A professor in the departments of Medicine, Pediatrics and Pathology, Naviaux is a highly regarded authority on mitochondria—the tiny power plants in all cells, whose dysfunction can result in an alarming array of metabolic diseases.  

For decades, Naviaux and colleagues have pioneered genetic research in mitochondrial conditions. Some are well-known afflictions, such as diabetes, but others are not. Leigh’s disease, for example, is a rare inherited disorder that typically strikes without warning in a child’s first year of life, triggering seizures and rapid development regression. Patients rarely survive to adolescence.

Robert Naviaux

Naviaux got seriously involved in autism research after being invited to a meeting of autism scientists. He listened, pondered and soon had the glimmerings of a new hypothesis. Different from classical forms of mitochondrial diseases, which are solely genetic, Naviaux concluded that autism was the result of multiple converging causes: genetic, environmental and a phenomenon dubbed the “cell danger response” (CDR).

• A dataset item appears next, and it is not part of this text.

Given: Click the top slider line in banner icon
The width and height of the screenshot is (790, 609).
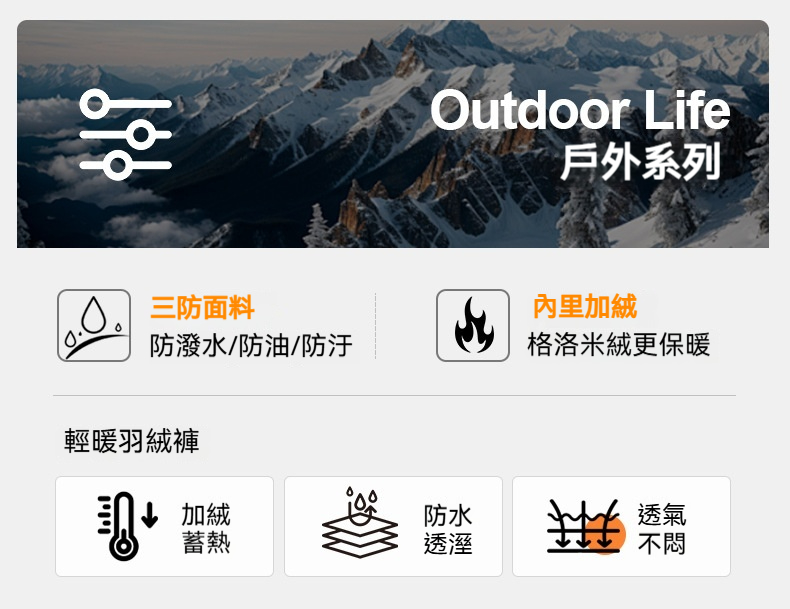Looking at the screenshot, I should click(126, 105).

The CDR hypothesis posits that when genes and environmental factors interact adversely, cells that feel threatened or become damaged react defensively. Their protective membranes stiffen. Internal metabolic processes change, most notably those involving mitochondria. Communications with other cells are dramatically reduced.

“Cells behave like countries at war,” Naviaux said. “When a threat begins, they harden their borders. They don’t trust their neighbors. But without constant communication with the outside, cells begin to function differently. In the case of neurons, it might be by making fewer or too many connections. One way to look at this related to autism is this: When cells stop talking to each other, children stop talking.”

Naviaux’s work pushes the limits of the prevailing autism paradigm, but he insists it is actually complementary. Autism results from genetics, environmental factors and dysfunctional metabolic processes.  

In the last two years, he has published papers showing that when CDR is tamped down, allowing cells to restore normal communications and functions, autism-like symptoms in a mouse model are reversed.

The particular remedy uses a century-old drug for treating sleeping sickness. While its beneficial effects are temporary and adverse side effects make it unsuitable for long-term use, Naviaux thinks it could lead to new insights and therapies not yet imagined.

“We can only be observers and ask questions of nature. We can use the tools of the scientific method to test new ideas. We must have the courage to follow where the data leads us without bias.”

Scott LaFee is a public information officer at UC San Diego Health Sciences.